======== RECORDS

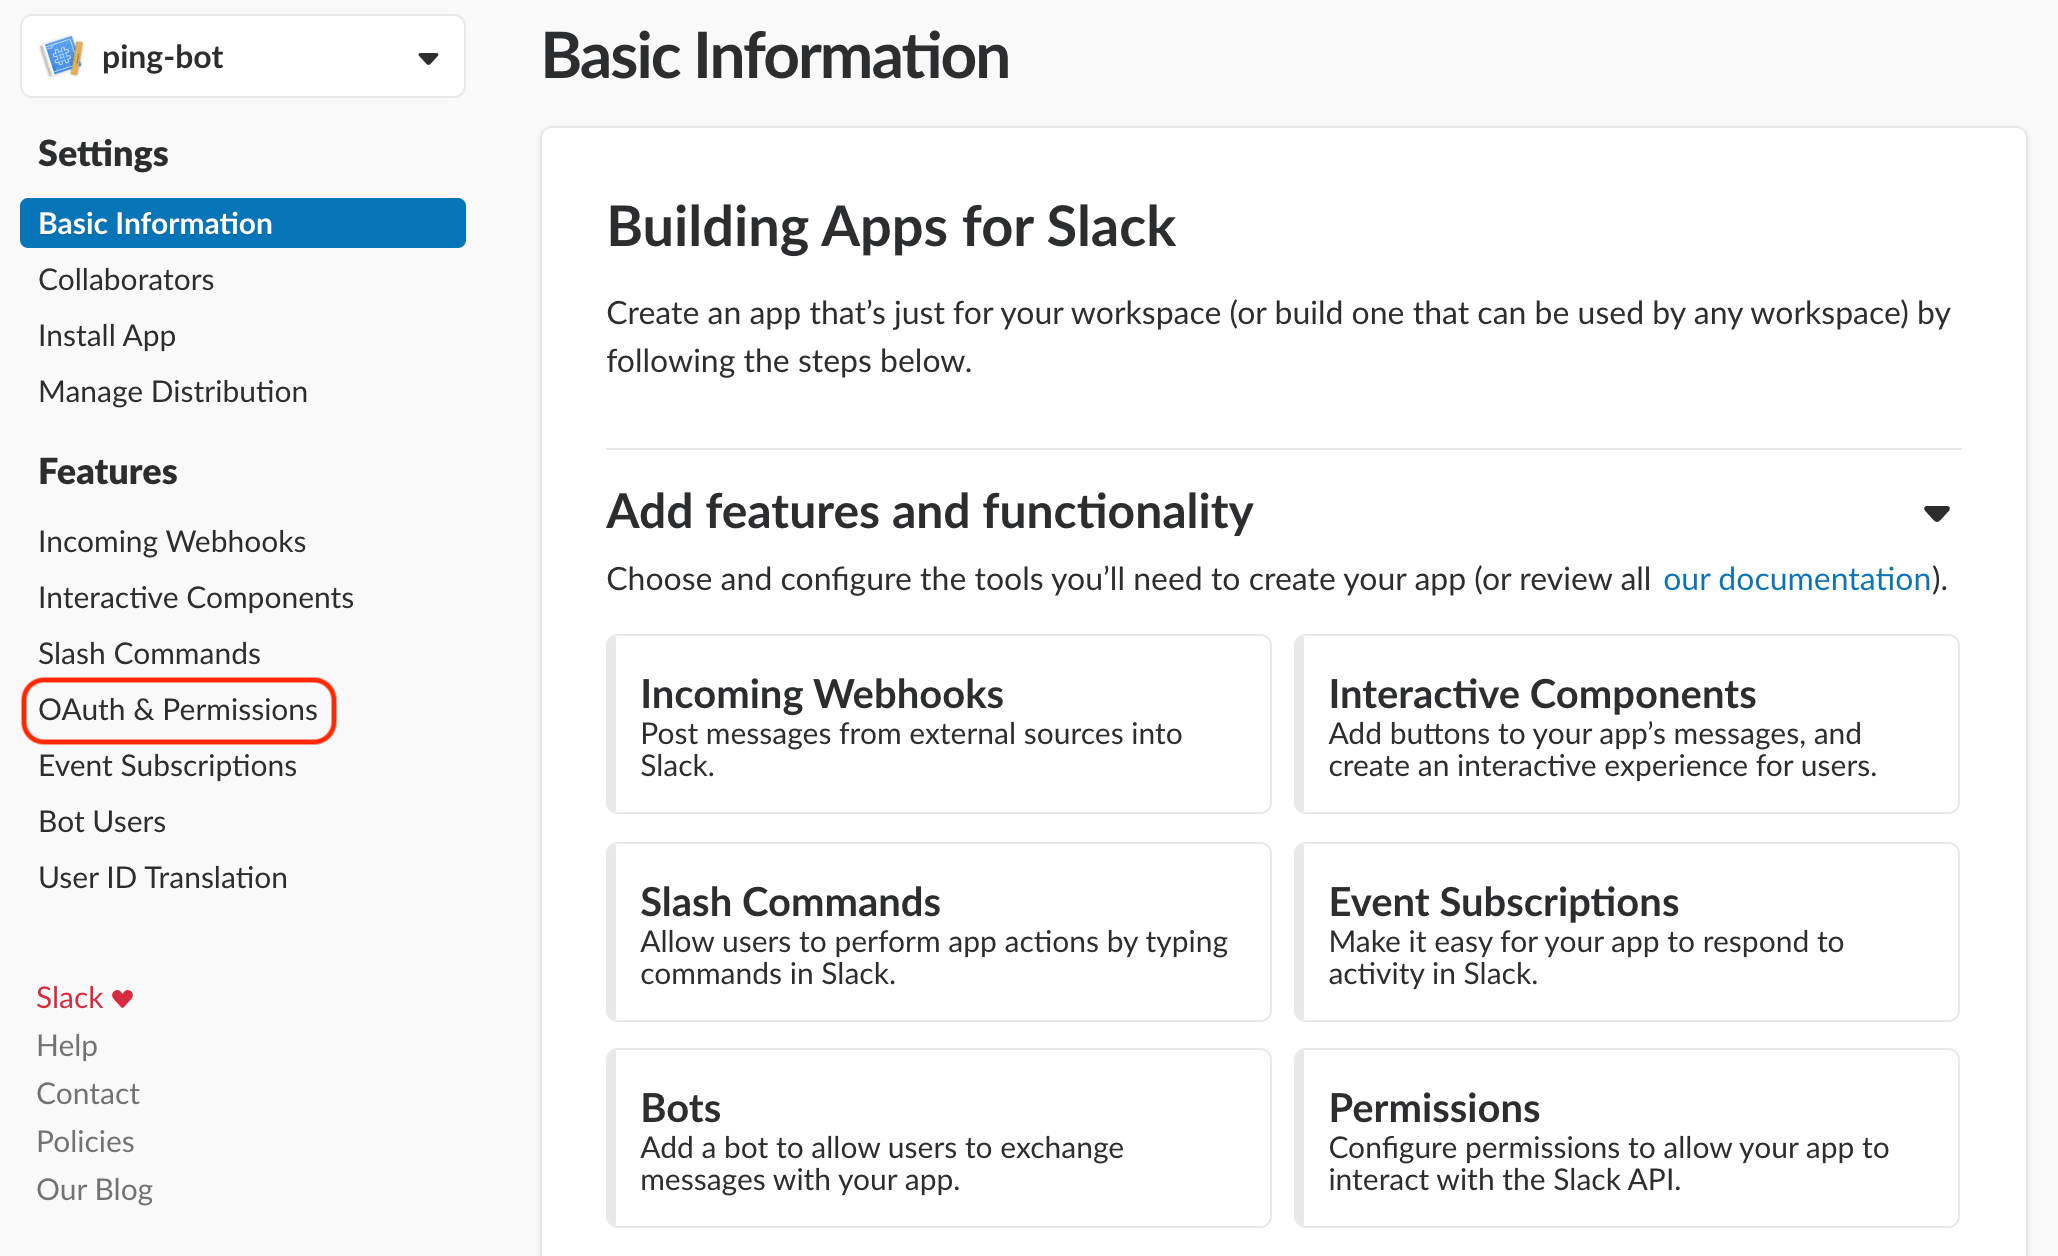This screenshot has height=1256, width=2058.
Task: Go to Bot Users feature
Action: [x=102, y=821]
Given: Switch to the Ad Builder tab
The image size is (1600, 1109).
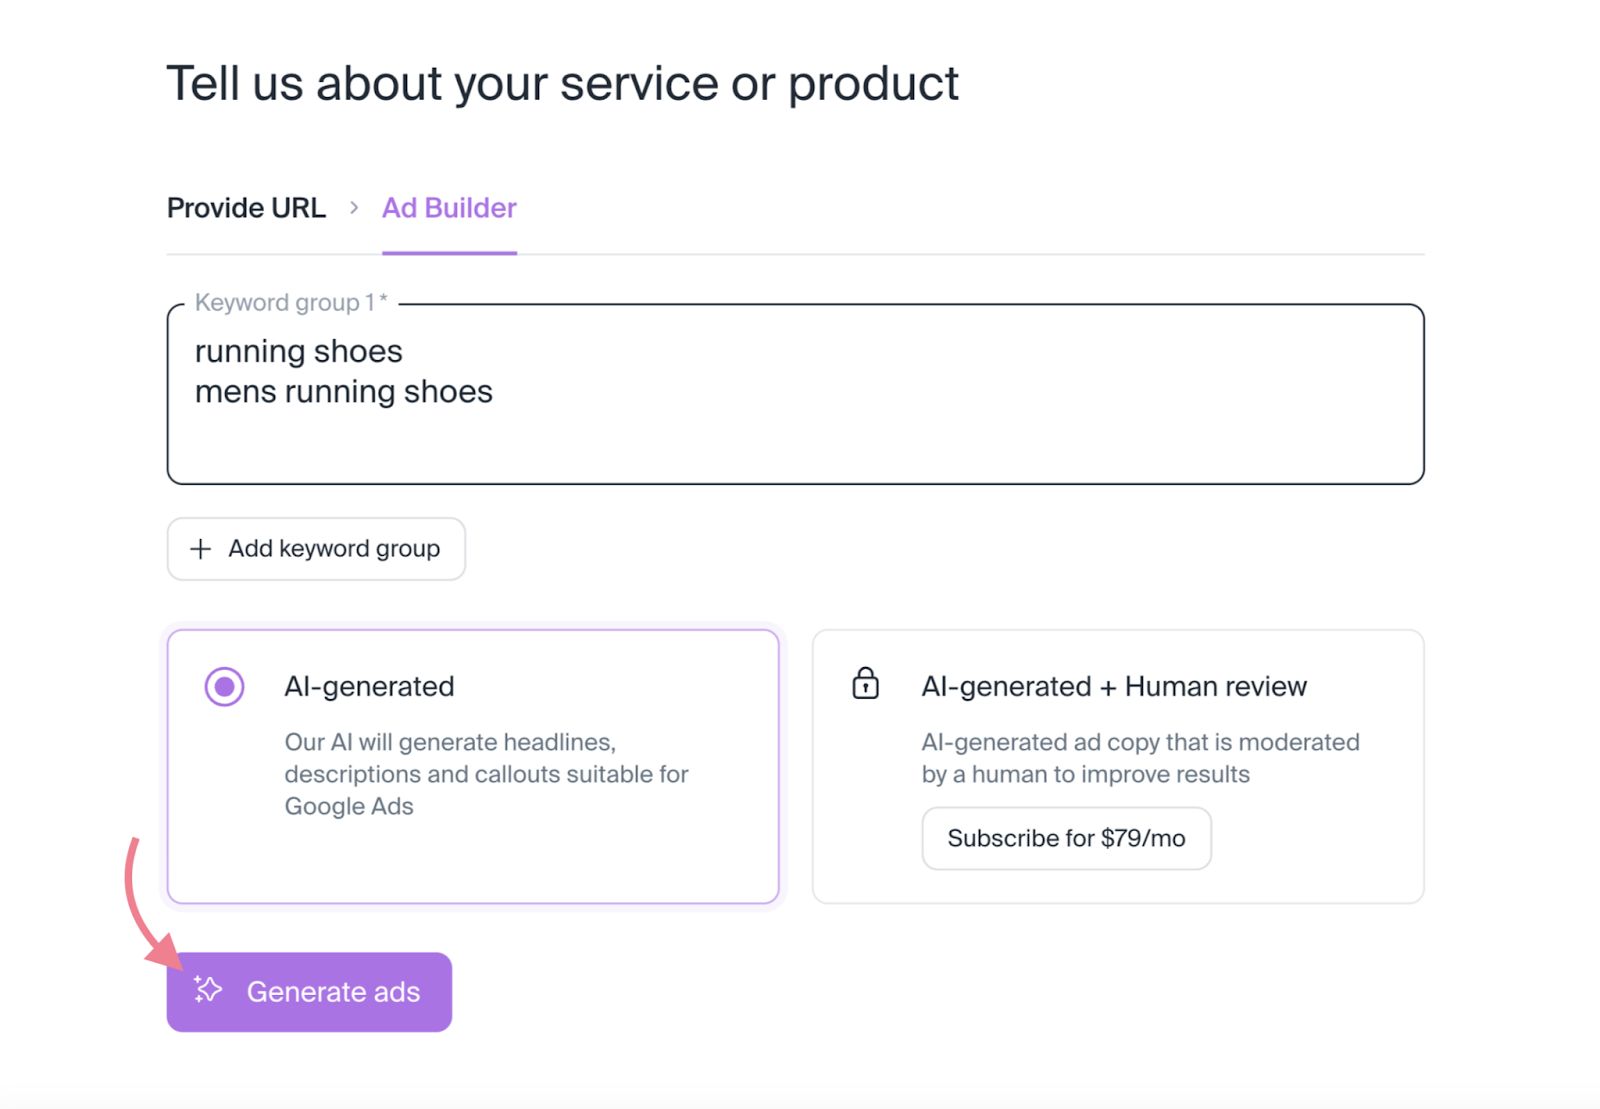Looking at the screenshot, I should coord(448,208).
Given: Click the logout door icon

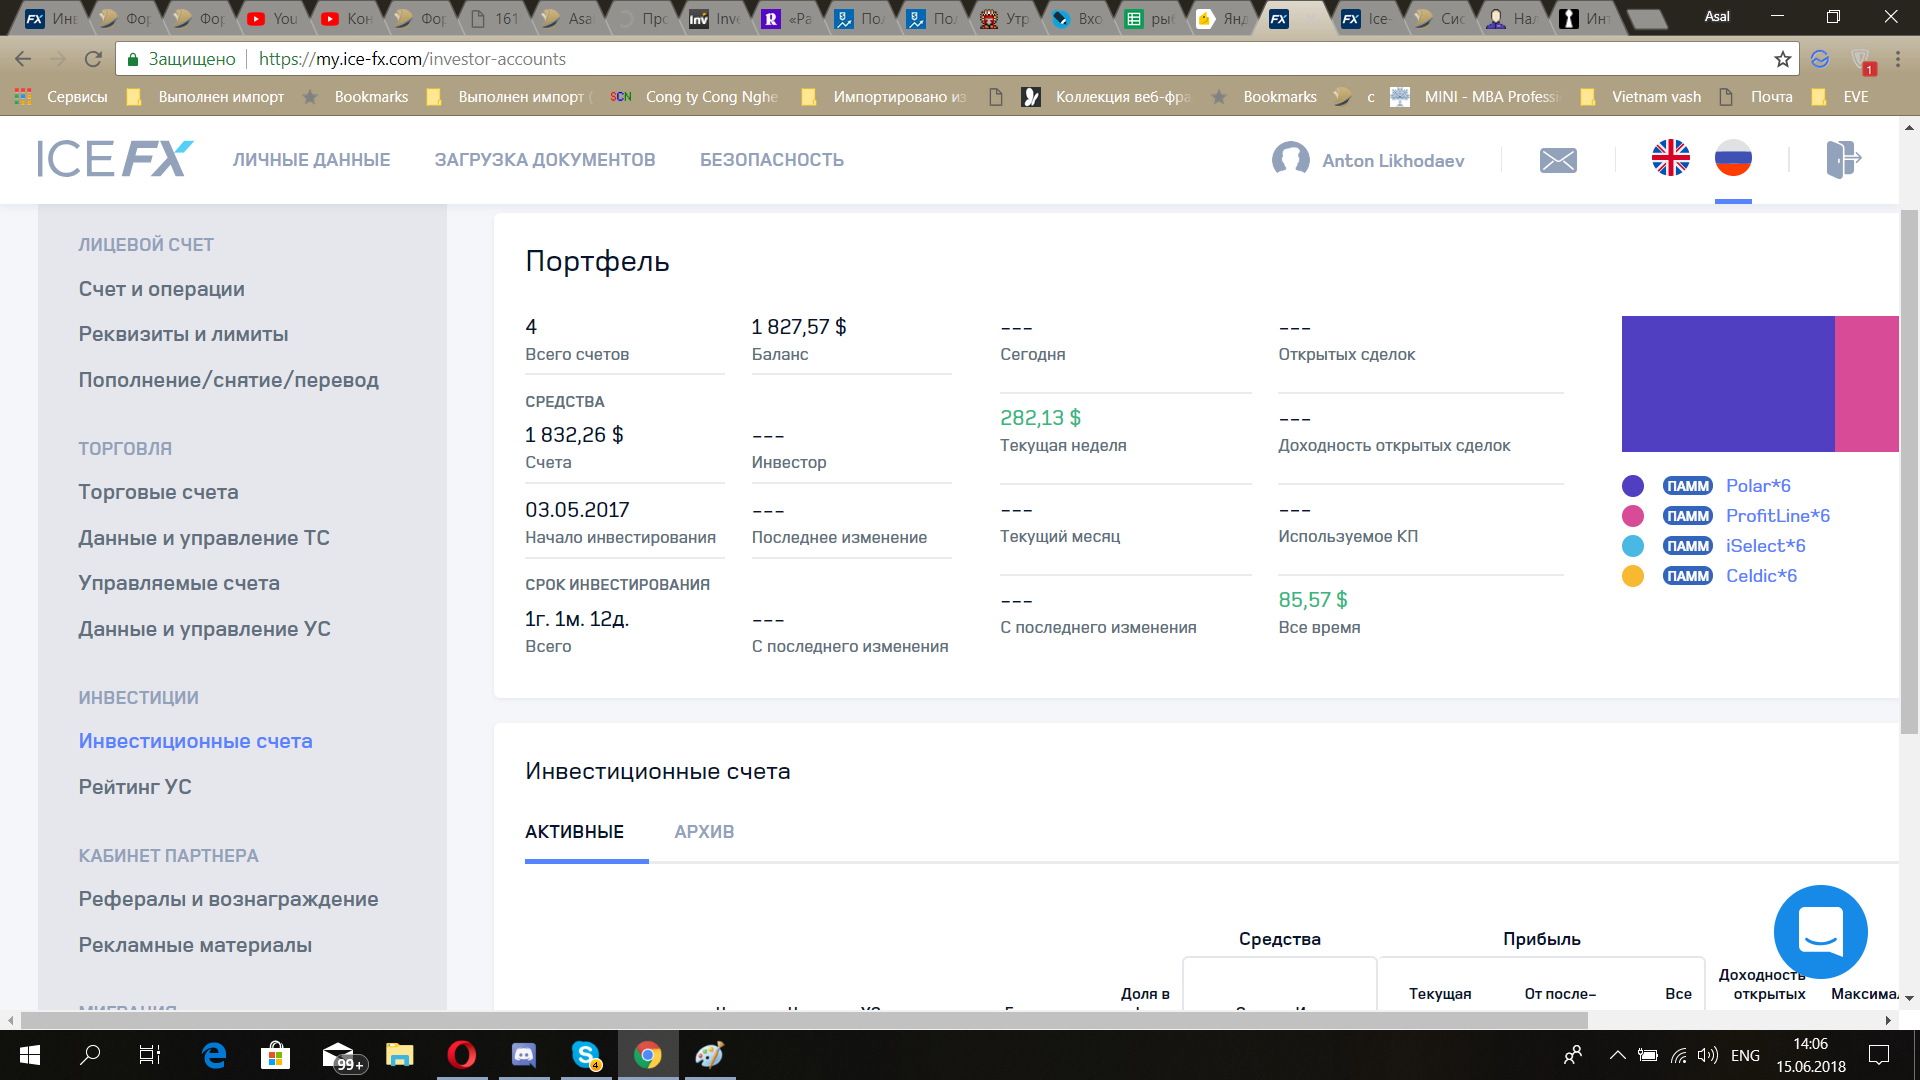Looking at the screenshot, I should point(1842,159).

================

EXERCISE DIRECTIONS: From the line with "Given: Switch to the Ad Builder tab" down to the final line of the entries above, repeat each line exactly; omit the pictures.

RESULT OF THE TASK:
Given: Switch to the Ad Builder tab
The image size is (1600, 1109).
Looking at the screenshot, I should coord(448,208).
Given: Click the logout door icon

Looking at the screenshot, I should point(1842,159).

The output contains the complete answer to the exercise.